Below are some records; find each line that carries the word "click" and copy it.

*** Material for this task Section Begins ***

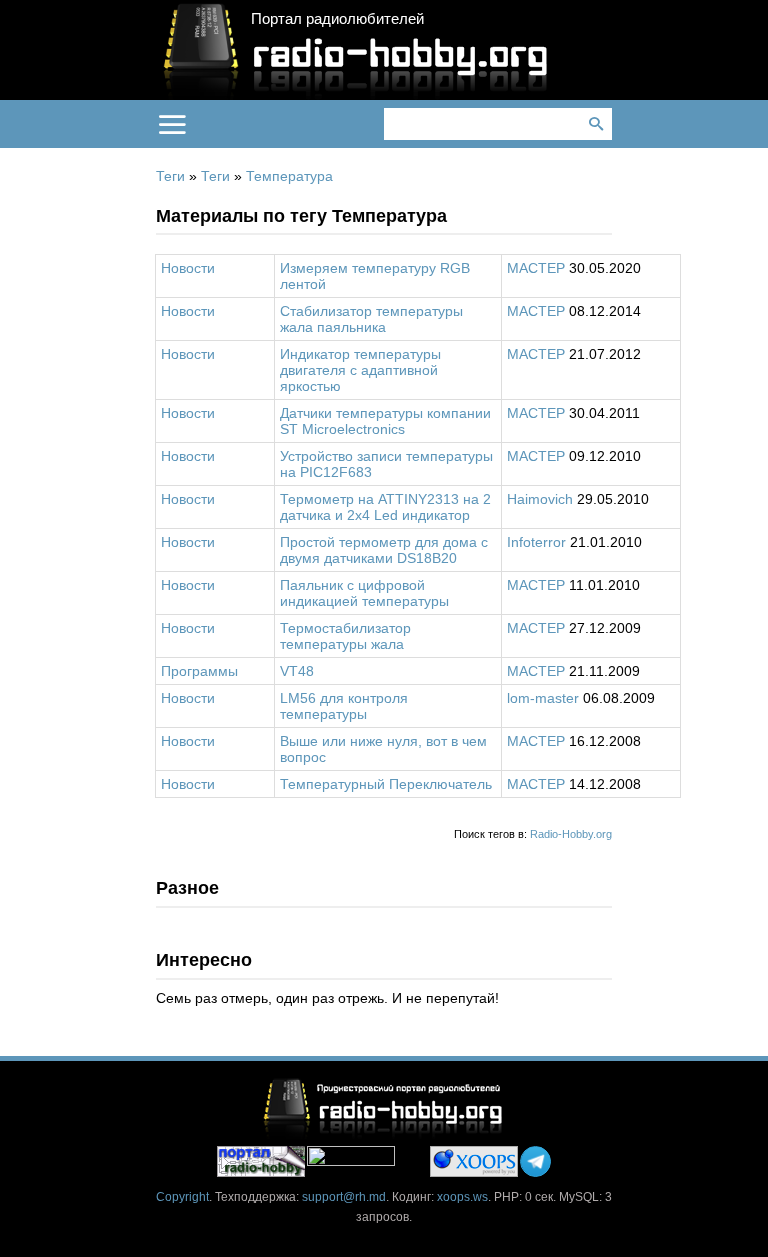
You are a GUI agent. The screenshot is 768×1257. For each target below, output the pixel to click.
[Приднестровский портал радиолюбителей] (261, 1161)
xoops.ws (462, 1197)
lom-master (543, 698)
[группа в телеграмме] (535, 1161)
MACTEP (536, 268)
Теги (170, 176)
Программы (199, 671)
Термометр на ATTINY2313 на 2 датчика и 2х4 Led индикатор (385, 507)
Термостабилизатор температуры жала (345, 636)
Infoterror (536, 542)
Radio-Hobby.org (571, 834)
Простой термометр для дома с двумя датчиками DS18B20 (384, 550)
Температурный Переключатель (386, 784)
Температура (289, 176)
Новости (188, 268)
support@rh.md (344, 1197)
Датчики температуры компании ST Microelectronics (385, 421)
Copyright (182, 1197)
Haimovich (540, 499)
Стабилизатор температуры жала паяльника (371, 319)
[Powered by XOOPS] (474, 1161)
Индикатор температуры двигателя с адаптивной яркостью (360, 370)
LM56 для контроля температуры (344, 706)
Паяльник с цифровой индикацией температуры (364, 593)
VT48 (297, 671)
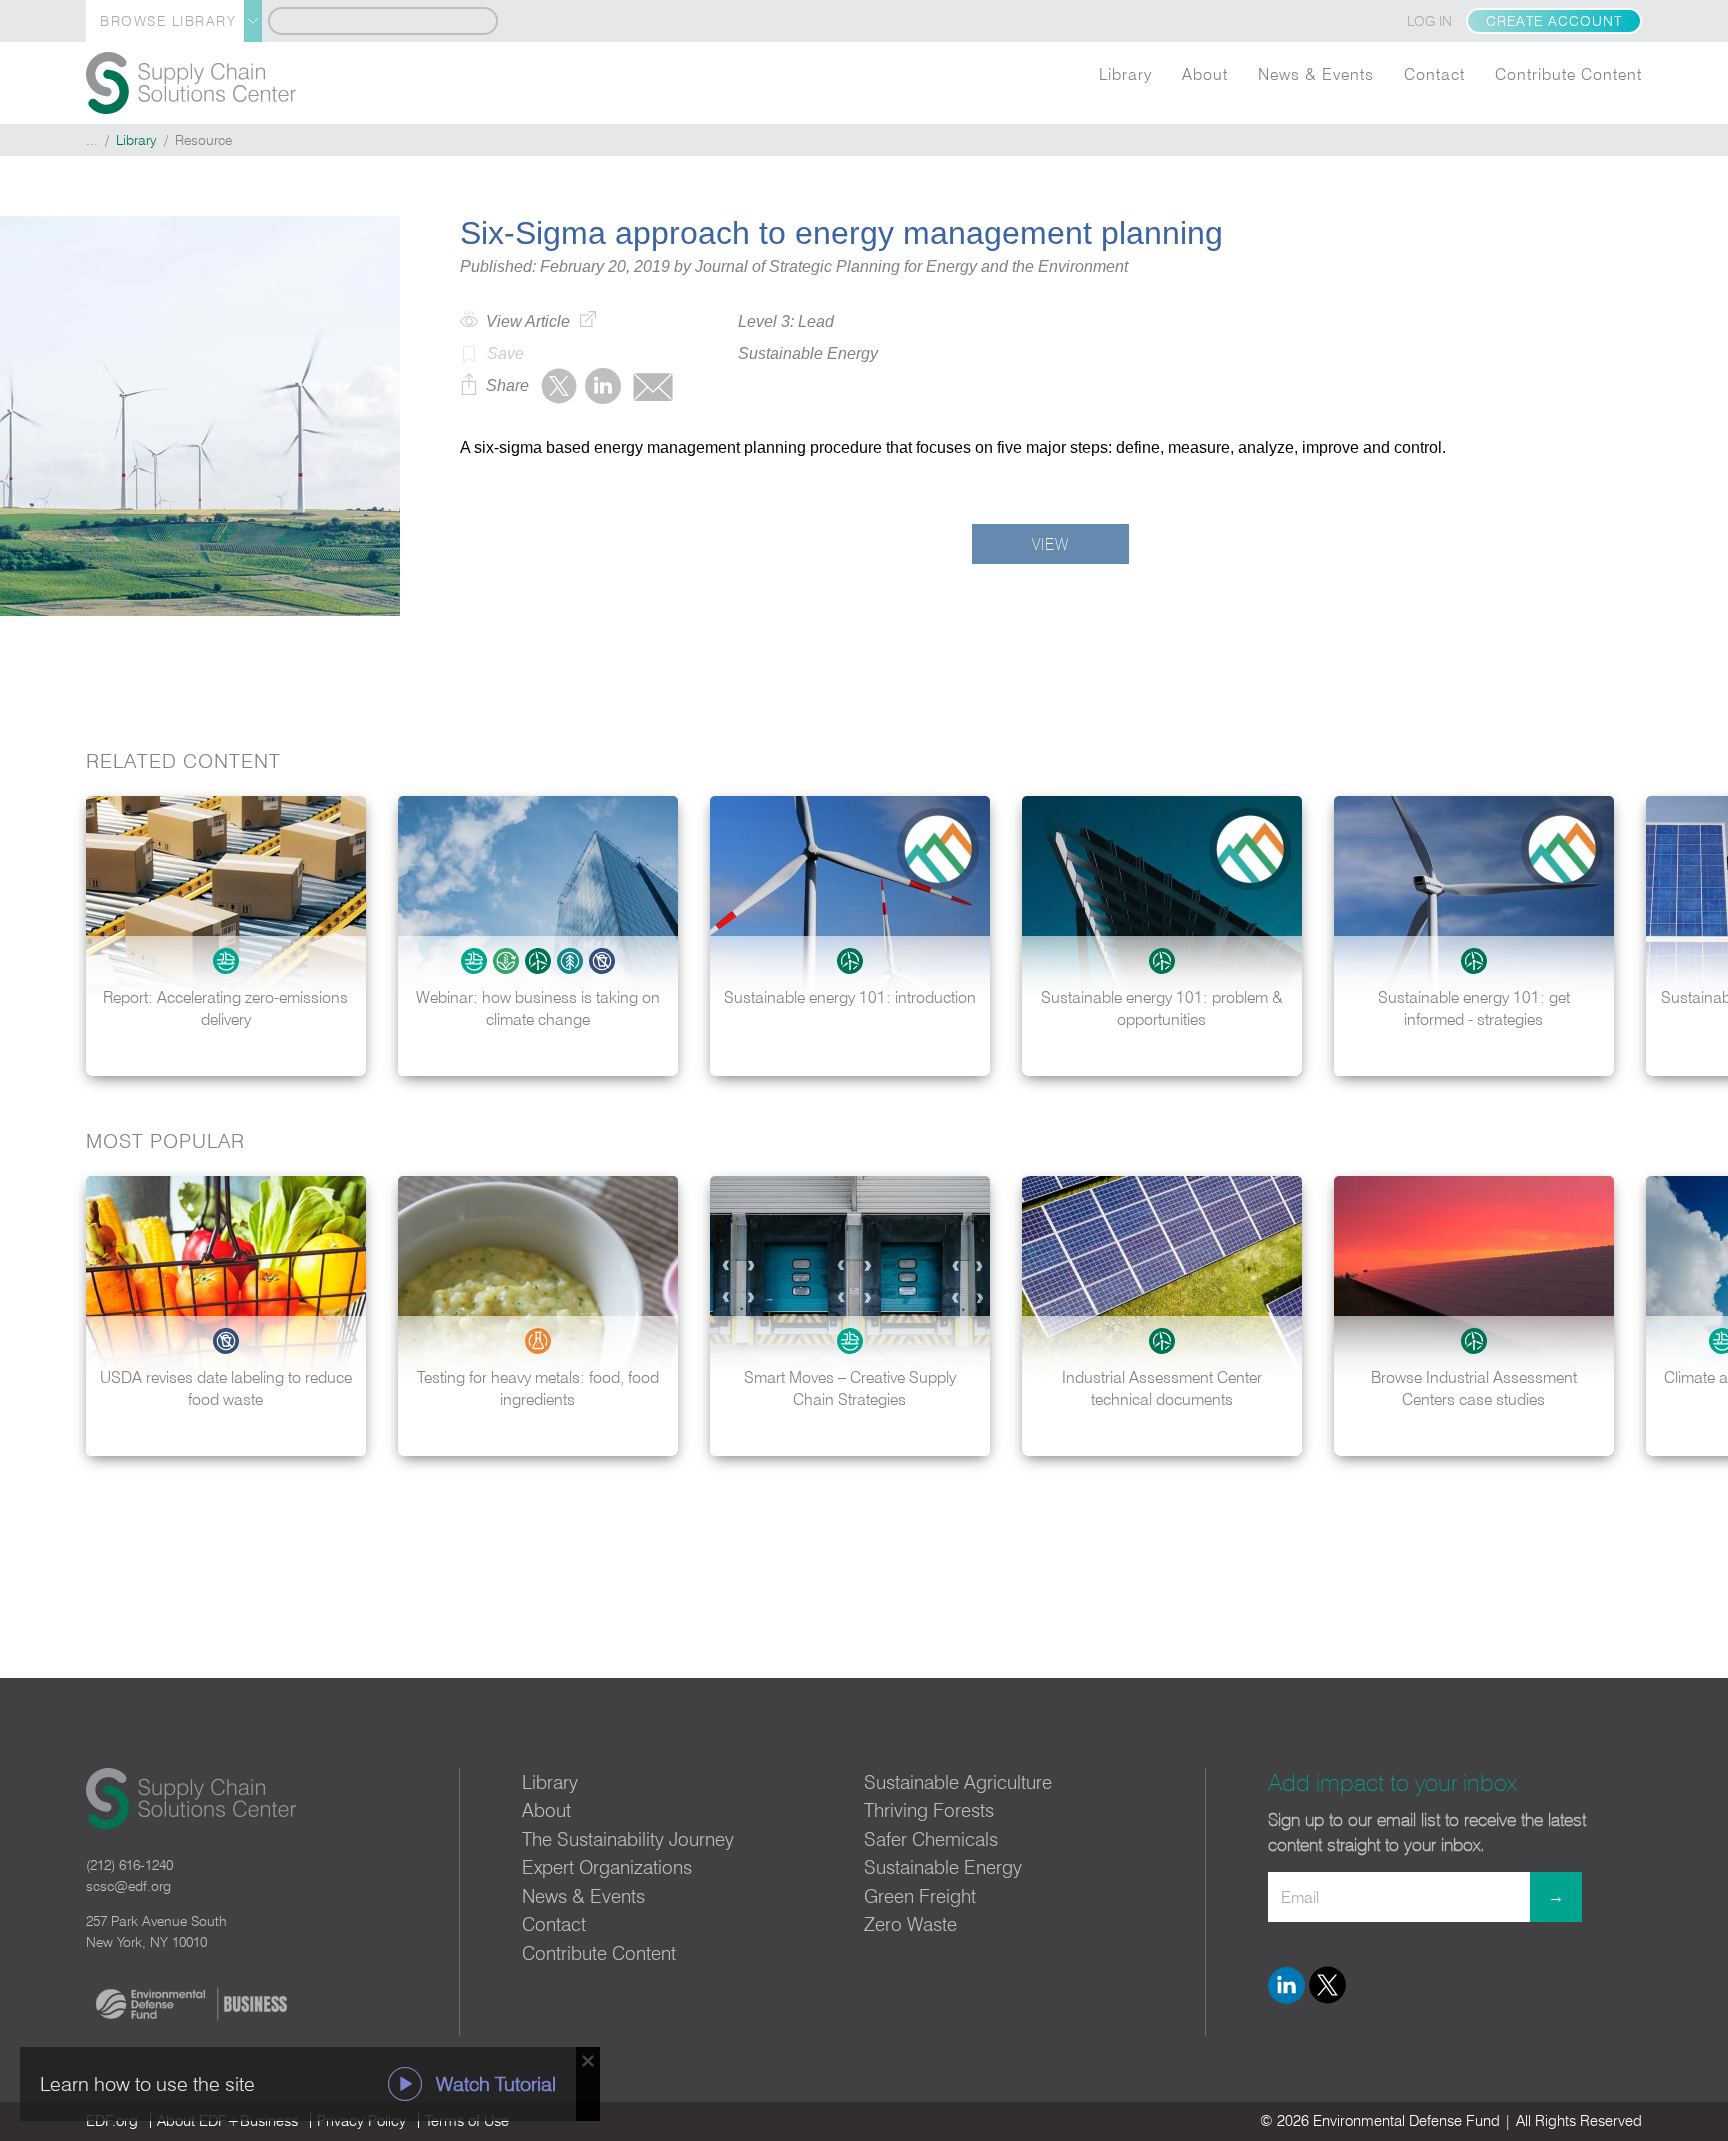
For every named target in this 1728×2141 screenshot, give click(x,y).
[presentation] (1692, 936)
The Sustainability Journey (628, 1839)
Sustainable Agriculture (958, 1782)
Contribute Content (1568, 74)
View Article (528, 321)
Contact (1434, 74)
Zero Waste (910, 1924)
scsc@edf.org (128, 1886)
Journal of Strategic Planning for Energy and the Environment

*** Material for this task Section Ends ***

- [Output below]:
You are a GUI agent. The screenshot is 768×1257. For each target below, output the pixel to click.
For every named target in this 1728×2141 screenshot, give click(x,y).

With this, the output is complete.